Does the description disclose side effects, auth requirements, rate limits, or destructive behavior?

With no annotations provided, the description carries the full burden of behavioral disclosure. It effectively describes the tool's behavior: it downloads a PDF, returns base64-encoded content, and requires decoding. However, it lacks details on permissions, rate limits, or error handling, which would be useful for a download operation.

Agents need to know what a tool does to the world before calling it. Descriptions should go beyond structured annotations to explain consequences.

Conciseness5/5

Is the description appropriately sized, front-loaded, and free of redundancy?

The description is front-loaded with the core purpose in the first sentence, followed by clear sections for arguments and returns. Every sentence adds value: the first states the action, the second defines the parameter, and the third explains the output and decoding process, with no wasted words.

Shorter descriptions cost fewer tokens and are easier for agents to parse. Every sentence should earn its place.

Completeness4/5

Given the tool's complexity, does the description cover enough for an agent to succeed on first attempt?

Given the tool's low complexity (1 parameter) and the presence of an output schema (which handles return value documentation), the description is mostly complete. It covers the purpose, parameter semantics, and output handling. However, it lacks context on authentication, error cases, or sibling tool differentiation, which could enhance completeness.

Complex tools with many parameters or behaviors need more documentation. Simple tools need less. This dimension scales expectations accordingly.

Parameters4/5

Does the description clarify parameter syntax, constraints, interactions, or defaults beyond what the schema provides?

The schema has 0% description coverage, so the description must compensate. It adds meaning by specifying that 'credit_note_id' is a 'GUID', which clarifies the parameter's format beyond the schema's generic string type. This is helpful, but it does not explain where to obtain this ID or provide examples, leaving some gaps.

Input schemas describe structure but not intent. Descriptions should explain non-obvious parameter relationships and valid value ranges.

Purpose5/5

Does the description clearly state what the tool does and how it differs from similar tools?

The description clearly states the specific action ('Download a credit note as PDF') and resource ('credit note'), distinguishing it from siblings like 'get_credit_note' (likely returns metadata) and 'get_invoice_pdf' (different document type). It uses precise terminology like 'base64-encoded string' and 'binary PDF' to clarify the output format.

Agents choose between tools based on descriptions. A clear purpose with a specific verb and resource helps agents select the right tool.

Usage Guidelines3/5

Does the description explain when to use this tool, when not to, or what alternatives exist?

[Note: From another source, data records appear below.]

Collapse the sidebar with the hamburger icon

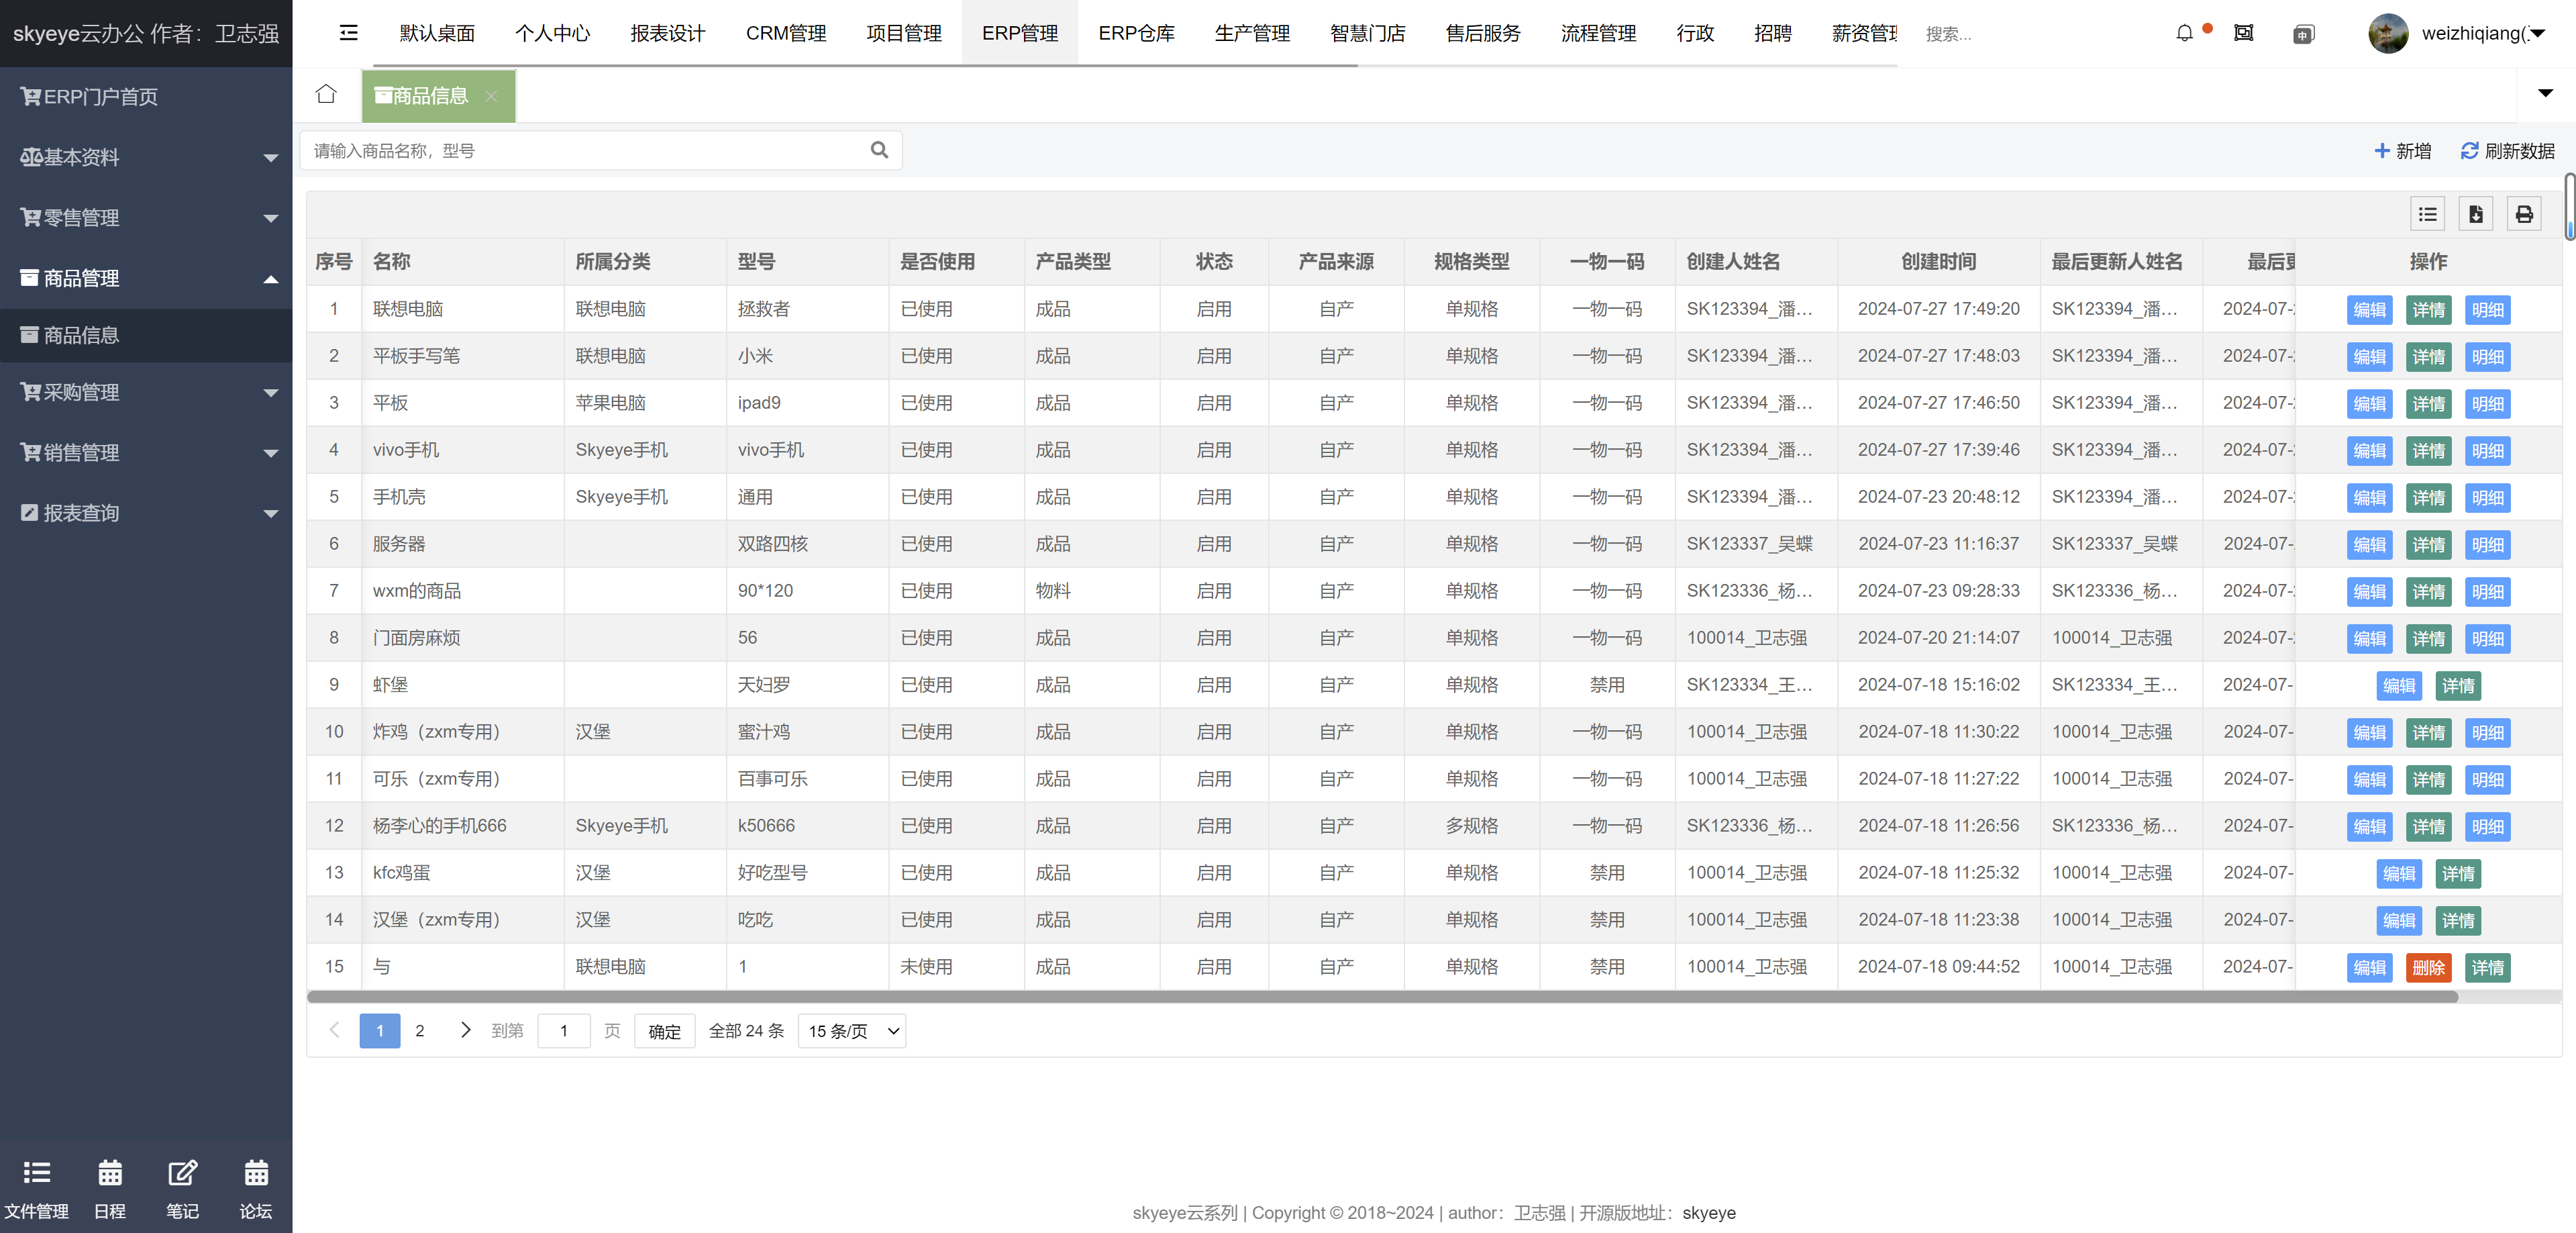[348, 33]
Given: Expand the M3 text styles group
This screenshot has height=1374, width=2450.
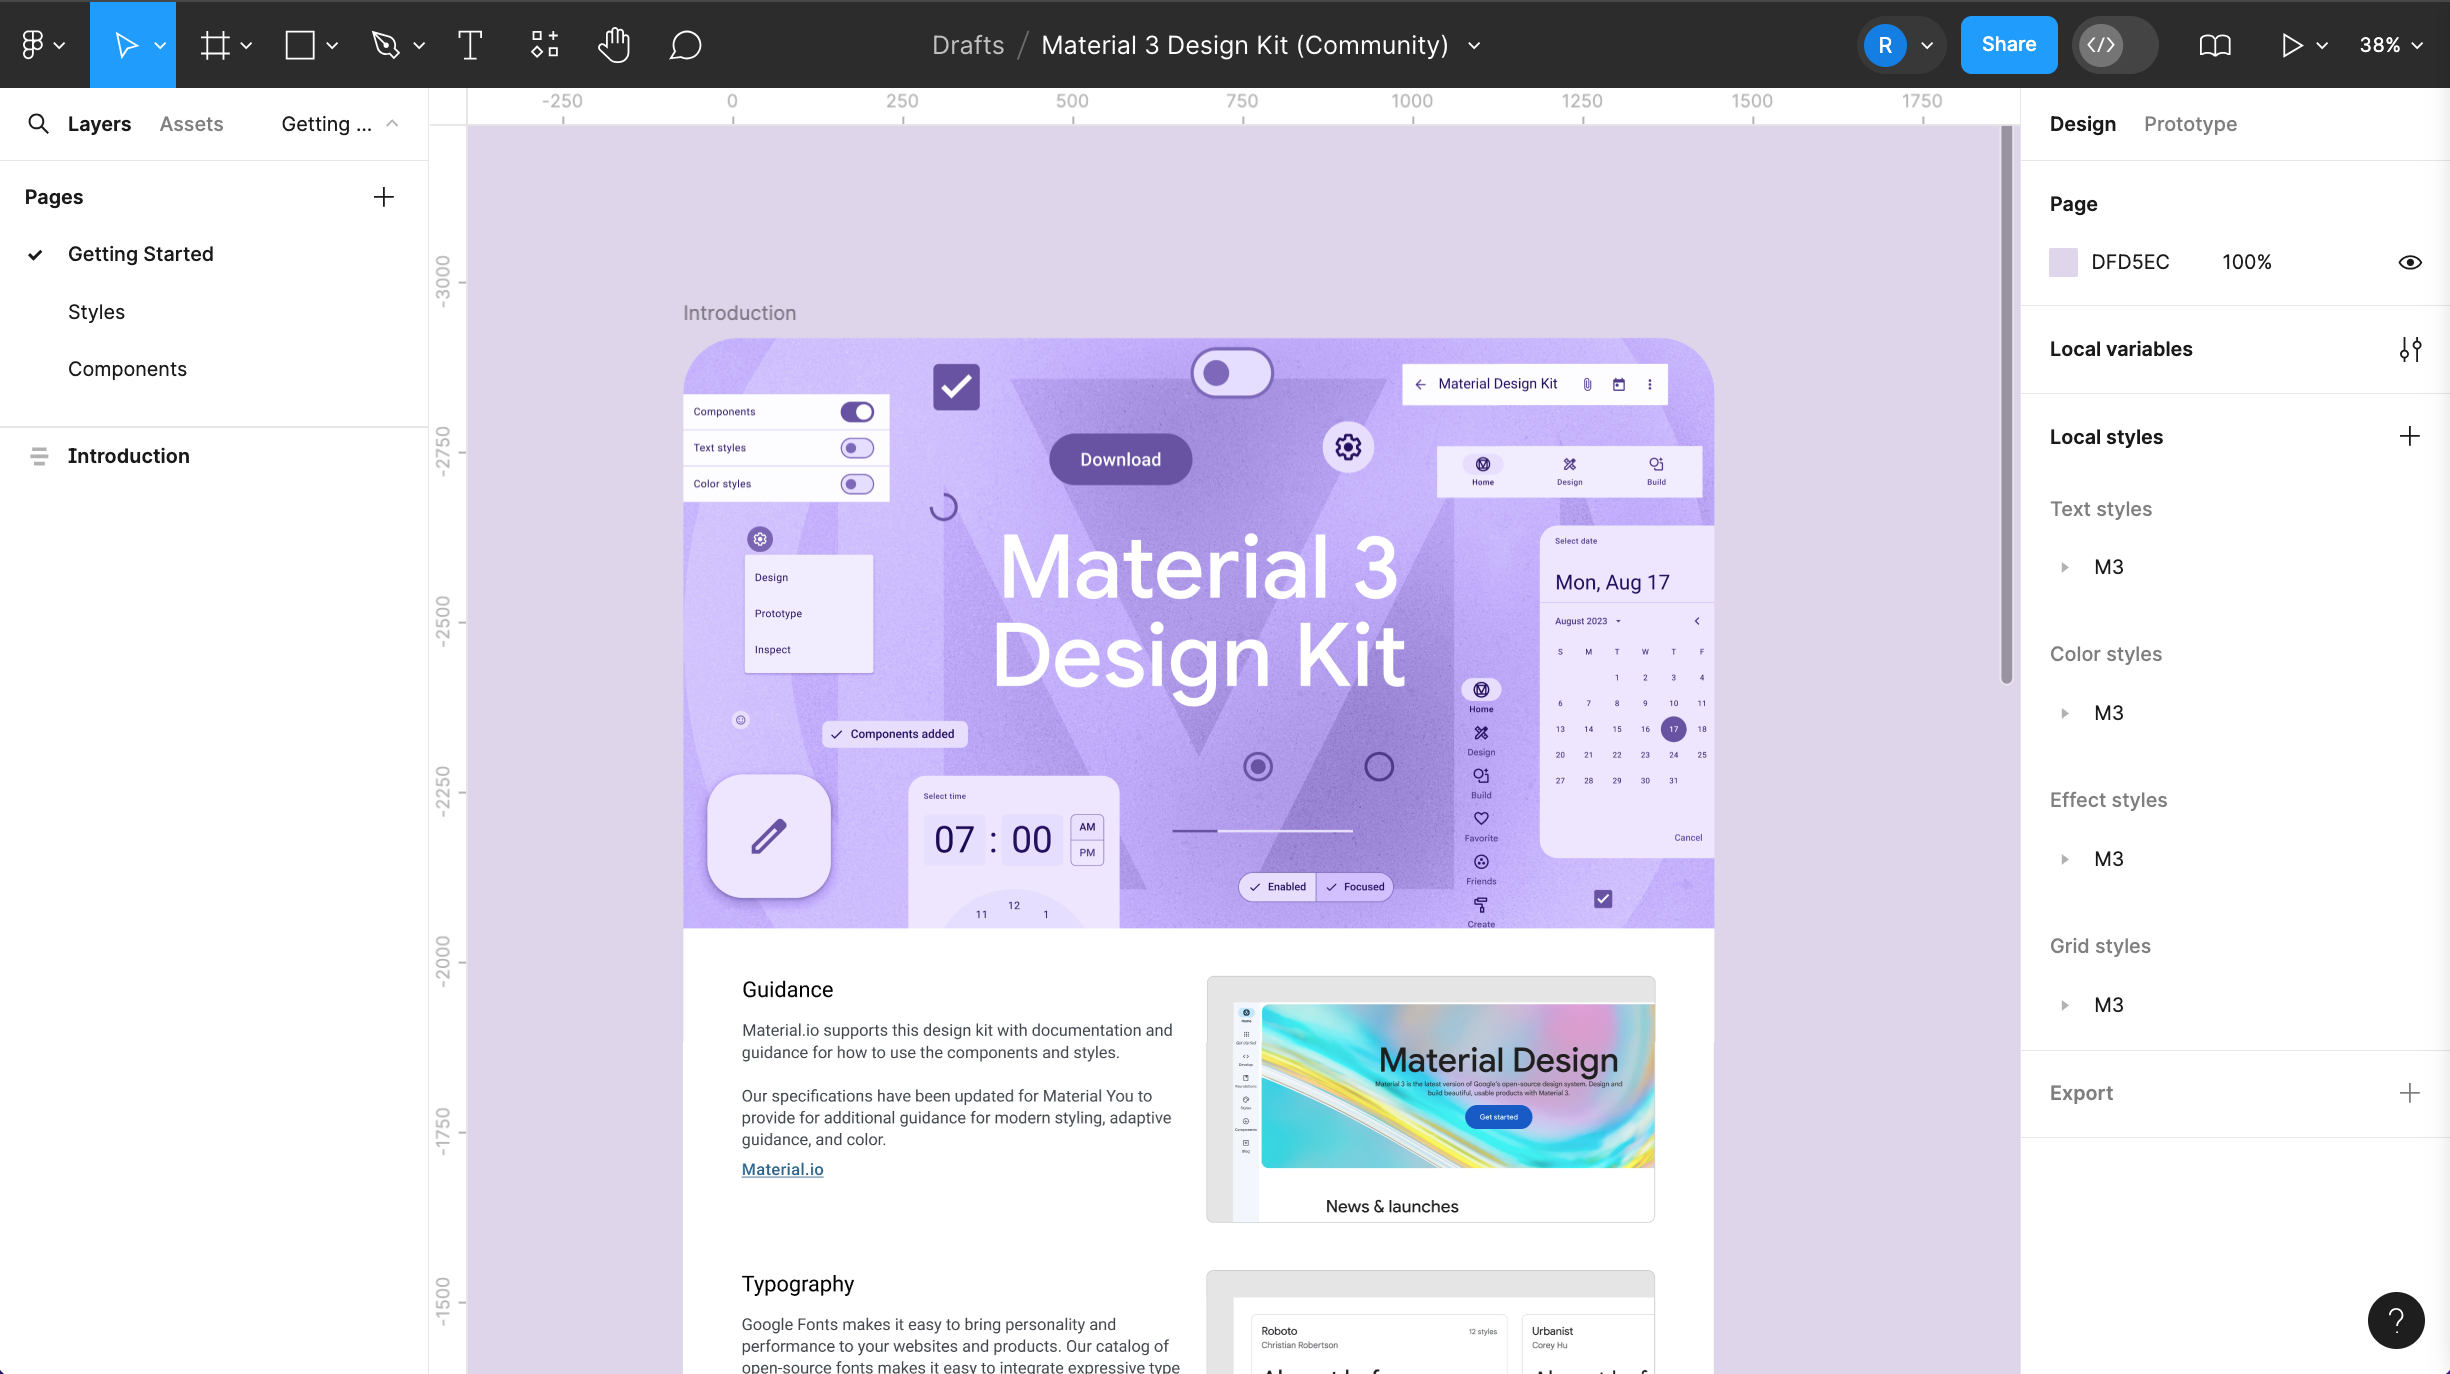Looking at the screenshot, I should tap(2065, 567).
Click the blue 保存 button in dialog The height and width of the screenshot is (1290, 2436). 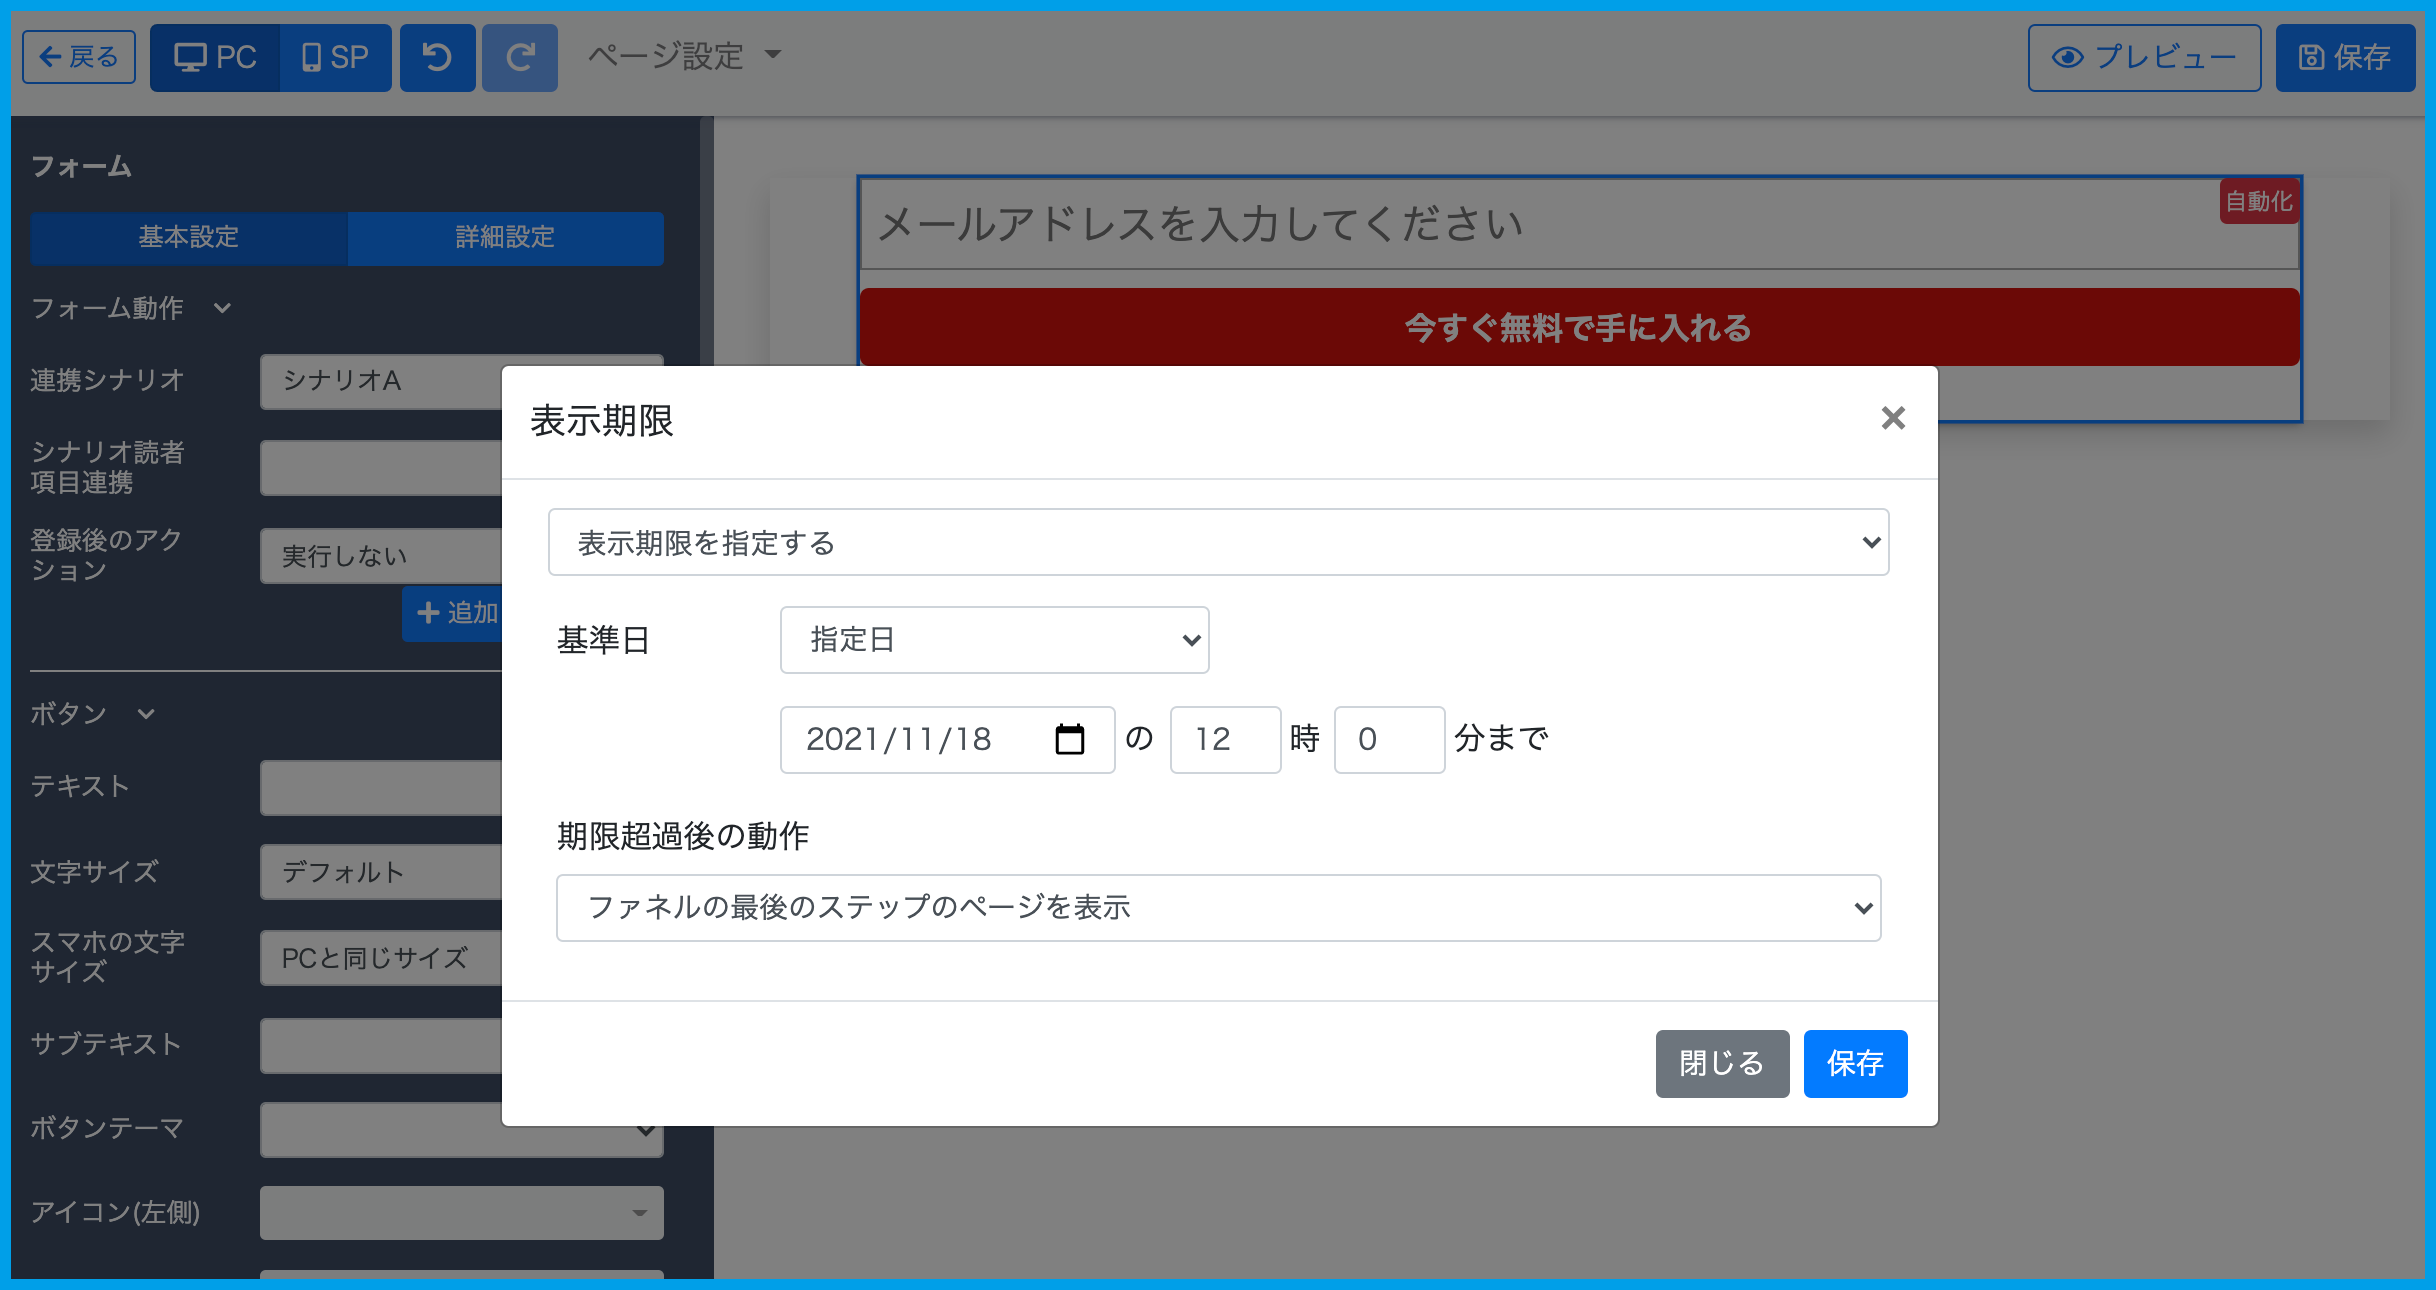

The description implies usage when a PDF download is needed, but does not explicitly state when to use this tool versus alternatives like 'get_credit_note' (for non-PDF data) or 'list_credit_notes' (for listing). It provides no guidance on prerequisites, error conditions, or exclusions, leaving usage context partially inferred.

Agents often have multiple tools that could apply. Explicit usage guidance like "use X instead of Y when Z" prevents misuse.